De IND gebruikt de bevoegdheid om het verzoek om internationale bescherming hier te lande te behandelen in ieder geval in de volgende situaties:
er zijn concrete aanwijzingen dat de voor de behandeling van het verzoek om internationale bescherming verantwoordelijke lidstaat zijn internationale verplichtingen niet nakomt; of
bijzondere, individuele omstandigheden maken dat de overdracht van de vreemdeling aan de voor de behandeling van het verzoek om internationale bescherming verantwoordelijke lidstaat van een onevenredige hardheid getuigt.
(…)

Gegevensset —
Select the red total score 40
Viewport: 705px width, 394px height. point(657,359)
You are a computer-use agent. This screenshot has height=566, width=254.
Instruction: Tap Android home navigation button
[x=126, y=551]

Opdrachteisen —
Zet de tekst over de IND en de behandeling van verzoeken om internationale bescherming alsjeblieft voort na de laatste zin die er staat.

Opdrachtresultaat —
De IND kan op grond van artikel 17, tweede lid, Verordening (EU) nr. 604/2013, altijd een andere lidstaat vragen een vreemdeling over te nemen, zolang de IND nog geen beslissing heeft genomen op de aanvraag. Doel hiervan is om gezins- of familierelaties te herstellen op humanitaire gronden, in het bijzonder op grond van familiebanden of op culturele gronden, ook wanneer de andere lidstaat niet verantwoordelijk is. De vreemdelingen moeten hiermee schriftelijk instemmen. De IND behandelt een verzoek van een andere lidstaat om een vreemdeling over te nemen op grond van artikel 17, tweede lid, Verordening (EU) nr. 604/2013 terughoudend. De IND willigt een dergelijk verzoek alleen in, indien er sprake is van bijzondere, individuele omstandigheden die maken dat het niet herenigen van de vreemdeling getuigt van een onevenredige hardheid.